Sección del documento.
_ _ _
Es cierto en parte,realmente eso pasa solamente en los 2 equinoccios. En tu caso en el mediodía solar de los días 21 de marzo y 22 de septiembre, el sol alcanzaría 23 grados coincidiendo con tu latitud. Pero  el sol tiene un movimiento aparente a lo largo del año que va  23 grados por encima(solsticio de verano) y 23 por debajo( solsticio de invierno).






La montura que comentas se llama montura polar, tiene un eje de giro en dirección norte-sur con un angulo igual a su latitud, y un movimiento de giro de 1 vuelta en aproximadamente 24 horas (con esta configuración no es necesario circuito de seguimiento, solo un motor con reductor, que gire una vuelta el eje en un día solar), la corrección del ángulo de incidencia de los rayos del sol a lo largo del año, se suele hacer de manera manual, cada una o dos semanas. 

Un saludo


----------



## Padrino (Oct 4, 2008)

Creo que algo como esto:

YouTube - BEAM Solar Power Smart Head - 2 degrees of freedom

implementado a gran escala (con elementos de potencia, si es que tu disco es muy grande) puede ser una solución práctica que cumpla con lo que quieres y elimina la necesidad de un PIC.

Para más información, busca en robótica BEAM esos robots que simplemente llaman cabezas (heads)


----------



## Enrique Bueno (Oct 29, 2008)

Buenas a todos!

Estoy construyendo este mismo proyecto que comentais aquí para un trabajo de la facultad.. la verdad es que el video que mostrais arriba es espectacular!

Ando todavía un poco verde, pues todavia estoy buscando información al respecto y tal, pero cuando investigue un poco más intentare pasarme por aqui para aportar mis ideas. 
El proyecto lo voy a basar en un ucontrolador, pues así me lo exigen en la facultad, por lo que respecta a los motores estaba pensando en utilizar un servo-motor para la variación en este-oeste (pues necesito que el motor aguante el peso de la placa fotovoltaica y la lógica de control) y un motor paso-a-paso para la variación norte-sur, por lo que hace referencia a los sensores creo que utilizaré fotosensores, pues segun he leido son más exactos que las Ldr y además hay unos que trabajan en las longitudes de onda visibles con lo que se adaptan mejor a la captacion de la luz solar...
_ _ _
Instrucciones.
1. Extrae del texto sobre seguidores solares el pasaje que va desde "YouTube - BEAM" hasta "Buenas a todos!".
2. En el texto sobre seguidores solares, resume en forma de lista el párrafo que empieza con "La montura que comentas se llama montura polar", conservando sus datos principales.
3. Continúa el texto sobre seguidores solares a partir de su última oración.
_ _ _
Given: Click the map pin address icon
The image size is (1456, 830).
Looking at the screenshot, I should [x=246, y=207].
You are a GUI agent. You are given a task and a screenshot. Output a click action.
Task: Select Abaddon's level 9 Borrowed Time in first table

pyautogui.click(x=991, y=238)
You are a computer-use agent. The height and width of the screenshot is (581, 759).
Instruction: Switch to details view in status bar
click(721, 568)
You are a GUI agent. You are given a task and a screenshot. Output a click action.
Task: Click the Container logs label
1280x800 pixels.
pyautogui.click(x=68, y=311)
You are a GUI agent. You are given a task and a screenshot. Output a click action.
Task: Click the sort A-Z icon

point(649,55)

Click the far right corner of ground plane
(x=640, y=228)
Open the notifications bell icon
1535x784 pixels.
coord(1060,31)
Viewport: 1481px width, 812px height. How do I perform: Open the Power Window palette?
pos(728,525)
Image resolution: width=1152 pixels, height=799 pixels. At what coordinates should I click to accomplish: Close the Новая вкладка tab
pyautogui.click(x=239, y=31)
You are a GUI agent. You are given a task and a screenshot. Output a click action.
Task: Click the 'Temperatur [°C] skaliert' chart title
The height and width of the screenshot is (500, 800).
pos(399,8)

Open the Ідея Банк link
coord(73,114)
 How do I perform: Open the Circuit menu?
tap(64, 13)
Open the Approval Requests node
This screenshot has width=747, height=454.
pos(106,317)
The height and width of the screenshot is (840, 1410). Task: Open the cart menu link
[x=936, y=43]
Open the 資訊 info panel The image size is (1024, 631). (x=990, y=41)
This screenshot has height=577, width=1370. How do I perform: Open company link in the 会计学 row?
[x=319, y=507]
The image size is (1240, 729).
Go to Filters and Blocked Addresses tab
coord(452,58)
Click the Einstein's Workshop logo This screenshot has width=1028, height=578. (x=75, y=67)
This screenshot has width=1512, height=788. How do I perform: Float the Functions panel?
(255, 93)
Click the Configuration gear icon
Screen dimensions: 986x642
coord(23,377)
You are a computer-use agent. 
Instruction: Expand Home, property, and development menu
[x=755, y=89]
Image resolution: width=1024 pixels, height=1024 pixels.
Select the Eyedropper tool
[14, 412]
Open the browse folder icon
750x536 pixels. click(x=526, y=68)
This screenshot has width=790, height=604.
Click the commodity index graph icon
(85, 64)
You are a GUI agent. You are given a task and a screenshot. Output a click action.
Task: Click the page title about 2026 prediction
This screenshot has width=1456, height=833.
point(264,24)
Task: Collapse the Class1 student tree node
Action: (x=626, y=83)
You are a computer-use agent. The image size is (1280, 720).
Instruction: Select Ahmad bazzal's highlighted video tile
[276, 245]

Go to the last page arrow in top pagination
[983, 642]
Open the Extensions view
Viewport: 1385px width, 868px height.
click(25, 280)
_ _ _
Resultados esperados.
1.
YouTube - BEAM Solar Power Smart Head - 2 degrees of freedom

implementado a gran escala (con elementos de potencia, si es que tu disco es muy grande) puede ser una solución práctica que cumpla con lo que quieres y elimina la necesidad de un PIC.

Para más información, busca en robótica BEAM esos robots que simplemente llaman cabezas (heads)


----------



## Enrique Bueno (Oct 29, 2008)

Buenas a todos!

2.
- Es una montura polar.
- Tiene un eje de giro en dirección norte-sur, con un ángulo igual a la latitud.
- Da una vuelta en aproximadamente 24 horas.
- No necesita circuito de seguimiento. Basta un motor con reductor que haga girar el eje una vuelta por día solar.
- El ángulo de incidencia de los rayos del sol a lo largo del año suele corregirse a mano cada una o dos semanas.

3.
me gustaria que me comentarais que tal os parecen mis elecciones.. como he dicho estoy un poco verde en el tema

muchas gracias


----------



## fbesil (Nov 2, 2008)

Buenas a todos.
Los LDR son baratos, de buena duración y con un amplificador comparador darán muy buenos resultados.
Sobre el circuito de "panoramaenergetico" si bién todavía no lo simulé, me parece que le falta un circuito que produzca una pequeña histéresis para que el motor sólo se mueva por breves momentos y corte totalmente la corriente, porque me parece que como está va a haber una pequeña corriente aplicada en el motor hasta que la diferencia de iluminación la aumente y logre el movimiento adecuado.
 El circuito que realizaría seria con los 2 LDR en un puente Weaststone con el común a masa (usa sólo 3 cables), un potenciometro lineal de ajuste (sustituible por 2 R fijas) con el central al +B, ambos extremos a los LDRs y en esas uniones se conectan las 2 entradas de 1 amplificador comparador (LM339).
Cuando hay diferencia de iluminación en un sentido obtendremos una salida (+) , y cuando tenemos iluminación en el otro LDR tendremos una salida (-).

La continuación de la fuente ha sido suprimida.